Wert se reunió con los representantes de las comunidades autónomas en la Conferencia General de Políticas Universitarias. No hubo intervenciones a favor del decreto, según varios asistentes. La “gran mayoría” de los participantes reclamaron una revisión de la nota mínima para acceder a una beca y tres intervinientes (Andalucía, Asturias y Castilla y León, esta última gobernada por el PP) le pidieron que vuelva a ser un 5 en lugar del 5,5 que fijó el ministerio el año pasado. Educación no contempla esa modificación. “Los criterios en que se inspira este decreto son absolutamente incompatibles con esa idea de rebajar aún más la exigencia académica”, según el ministro.

Tras la polémica tramitación de la Lomce, la gestión de las ayudas educativas vuelve a despertar recelos en el partido del Gobierno. El ministro admitió “cierto espacio de opiniones” entre los populares sobre la forma de materializar el principio de igualdad. El portavoz del PP en el Congreso, Alfonso Alonso, recordó que un 5 es un “aprobado” y ahondó en que el objetivo “básico” del sistema de becas es la “igualdad de oportunidades”, es decir, que “nadie deje de estudiar porque no tiene dinero para hacerlo”. Los rectores denunciaron ya la semana pasada que los requisitos son anticonstitucionales porque no garantizan esa igualdad.

Tras la avalancha de críticas, el ministerio cambiará el texto antes de enviarlo al Consejo de Estado para su revisión, previsiblemente el viernes. Educación también prevé revisar los criterios previstos para el mantenimiento de las becas. Una vez en la universidad, los alumnos tendrían que aprobar todas las materias (u obtener una nota media de 6,5) para seguir percibiendo ayudas. Esa exigencia se rebaja al 85% de aprobados o un 6 de media en el caso de las ingenierías y Arquitectura. La previsión es incluir más estudios en este último grupo, “un refinamiento en las áreas de conocimiento”, en palabras de Wert, que afectará previsiblemente a las carreras con más dificultad o con las notas de corte más alta.

El ministerio no aclaró ayer cuántos estudiantes se verían afectados por el endurecimiento de los criterios académicos. El consejero andaluz, Antonio Ávila, aventuró antes de la reunión que afectaría a entre el 35% y el 45% de los universitarios, unos 90.000 estudiantes andaluces y hasta 240.000 en España de un total de 1,6 millones de universitarios.

El único aspecto del borrador de decreto que no está en discusión es la parte variable de las becas. La cuantía final que recibe el alumno depende de la renta, las notas y el presupuesto disponible.
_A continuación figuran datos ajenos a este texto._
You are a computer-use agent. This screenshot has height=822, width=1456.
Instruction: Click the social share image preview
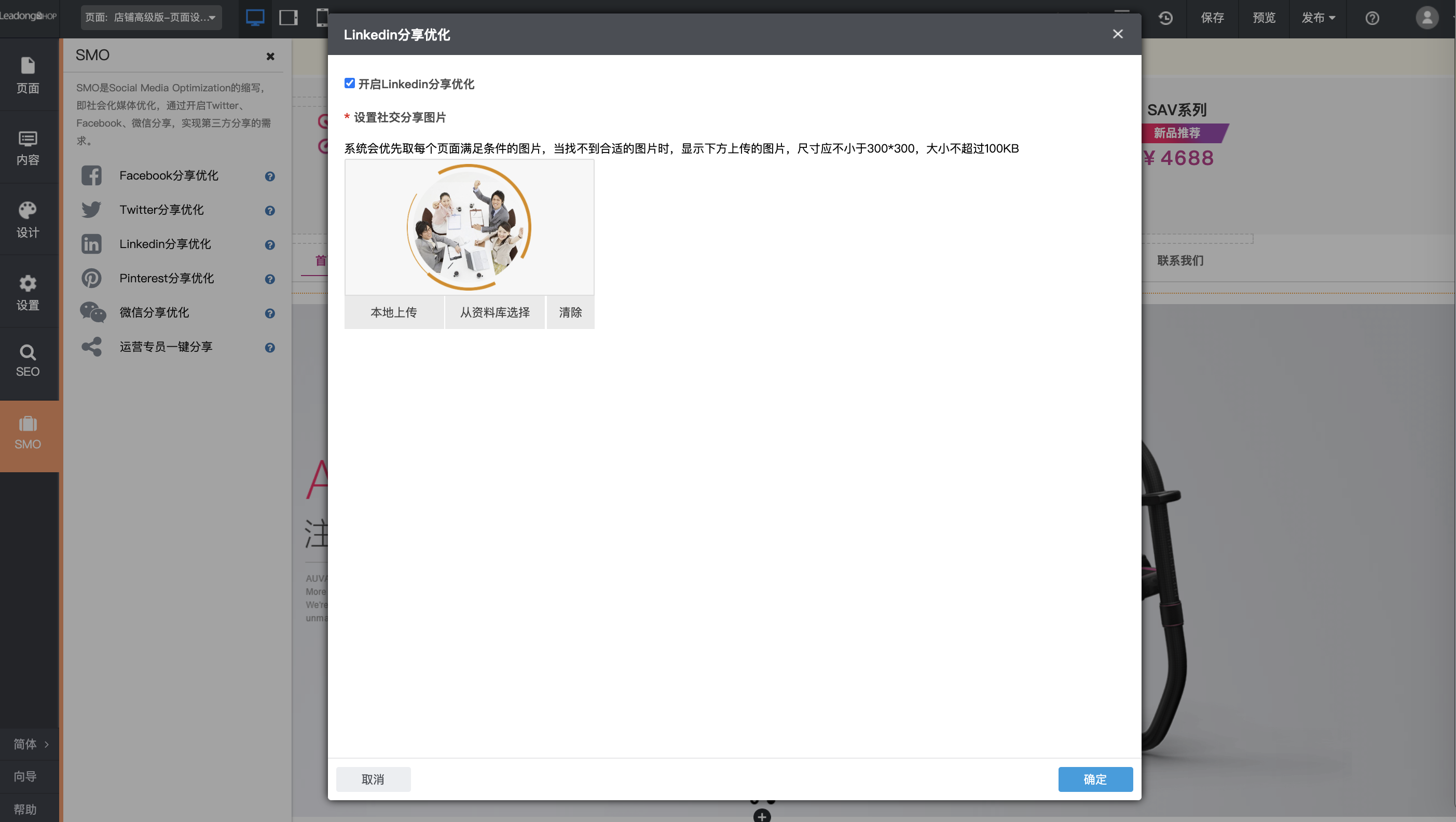click(x=469, y=227)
Los estudiantes con derecho a beca recibirán hasta 1.500 euros fijos (ahora pueden alcanzar los 7.000 si estudian en otra comunidad). El resto del presupuesto se distribuye en función de ingresos familiares y del rendimiento académico del alumno y de sus compañeros. Este otro bloque de criterios, que puede suponer una rebaja considerable de las cuantías, no está sujeto a revisión. Nadie lo ha propuesto, explican desde el ministerio, a la espera de lo que puedan reclamar mañana los representantes de los rectores en la propuesta alternativa que se comprometieron a presentar tras su última reunión con Wert.